> **Stored data**
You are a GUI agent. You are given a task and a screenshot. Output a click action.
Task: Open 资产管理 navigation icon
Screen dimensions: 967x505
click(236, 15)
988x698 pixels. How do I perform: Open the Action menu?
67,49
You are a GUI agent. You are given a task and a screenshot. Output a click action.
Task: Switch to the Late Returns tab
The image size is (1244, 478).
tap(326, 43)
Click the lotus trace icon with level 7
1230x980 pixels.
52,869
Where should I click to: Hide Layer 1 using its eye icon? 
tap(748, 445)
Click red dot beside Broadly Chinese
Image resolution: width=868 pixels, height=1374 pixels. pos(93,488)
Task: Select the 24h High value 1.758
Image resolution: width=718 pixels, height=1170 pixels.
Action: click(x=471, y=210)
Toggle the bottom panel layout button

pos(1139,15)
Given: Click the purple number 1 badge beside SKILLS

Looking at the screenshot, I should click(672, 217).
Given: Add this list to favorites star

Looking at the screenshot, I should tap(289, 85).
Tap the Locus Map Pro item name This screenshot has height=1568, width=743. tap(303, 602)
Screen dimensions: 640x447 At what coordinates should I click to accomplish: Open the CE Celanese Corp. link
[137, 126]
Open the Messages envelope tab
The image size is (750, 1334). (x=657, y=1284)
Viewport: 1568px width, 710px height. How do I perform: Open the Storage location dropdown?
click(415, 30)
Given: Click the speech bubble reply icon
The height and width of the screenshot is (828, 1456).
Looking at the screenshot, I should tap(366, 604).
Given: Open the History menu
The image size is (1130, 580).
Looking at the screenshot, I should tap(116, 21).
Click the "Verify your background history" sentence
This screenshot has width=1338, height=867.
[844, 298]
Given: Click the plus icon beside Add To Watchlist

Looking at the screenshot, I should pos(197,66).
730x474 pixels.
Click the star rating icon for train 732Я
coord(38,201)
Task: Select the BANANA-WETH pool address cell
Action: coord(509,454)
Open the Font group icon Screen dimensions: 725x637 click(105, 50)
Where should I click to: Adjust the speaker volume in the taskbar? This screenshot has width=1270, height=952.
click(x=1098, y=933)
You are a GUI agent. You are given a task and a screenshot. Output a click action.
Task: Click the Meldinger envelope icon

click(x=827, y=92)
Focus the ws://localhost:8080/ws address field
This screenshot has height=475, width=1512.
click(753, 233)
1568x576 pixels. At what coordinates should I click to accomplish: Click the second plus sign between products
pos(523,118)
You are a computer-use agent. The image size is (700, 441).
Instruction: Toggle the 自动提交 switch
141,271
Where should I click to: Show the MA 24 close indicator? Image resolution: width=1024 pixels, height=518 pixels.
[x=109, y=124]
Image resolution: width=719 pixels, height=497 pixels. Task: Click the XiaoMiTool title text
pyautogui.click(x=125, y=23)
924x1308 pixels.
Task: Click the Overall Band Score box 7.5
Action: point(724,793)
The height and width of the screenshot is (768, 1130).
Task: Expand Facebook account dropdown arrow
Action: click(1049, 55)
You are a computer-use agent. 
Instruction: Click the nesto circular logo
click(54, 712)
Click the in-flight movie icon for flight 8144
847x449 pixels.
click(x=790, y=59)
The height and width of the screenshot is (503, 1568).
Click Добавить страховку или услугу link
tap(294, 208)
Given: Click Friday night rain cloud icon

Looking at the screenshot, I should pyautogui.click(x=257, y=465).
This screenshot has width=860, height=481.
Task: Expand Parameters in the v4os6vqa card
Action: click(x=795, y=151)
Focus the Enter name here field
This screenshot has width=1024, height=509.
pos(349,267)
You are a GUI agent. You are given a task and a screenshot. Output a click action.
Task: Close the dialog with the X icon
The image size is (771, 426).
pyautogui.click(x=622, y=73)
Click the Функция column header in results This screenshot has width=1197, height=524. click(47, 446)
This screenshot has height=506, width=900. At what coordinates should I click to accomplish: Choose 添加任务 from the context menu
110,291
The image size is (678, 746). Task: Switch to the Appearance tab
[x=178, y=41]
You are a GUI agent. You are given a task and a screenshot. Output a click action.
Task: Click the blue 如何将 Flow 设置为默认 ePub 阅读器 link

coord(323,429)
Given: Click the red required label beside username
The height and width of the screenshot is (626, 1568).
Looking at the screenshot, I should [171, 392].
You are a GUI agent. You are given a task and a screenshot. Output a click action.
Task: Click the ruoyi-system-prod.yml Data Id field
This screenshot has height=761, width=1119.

> **What the task requires**
Return from the data every line that holds "computer".

> **Result for this exercise**
You are a computer-use agent. The image size is (700, 441).
You are a computer-use agent. 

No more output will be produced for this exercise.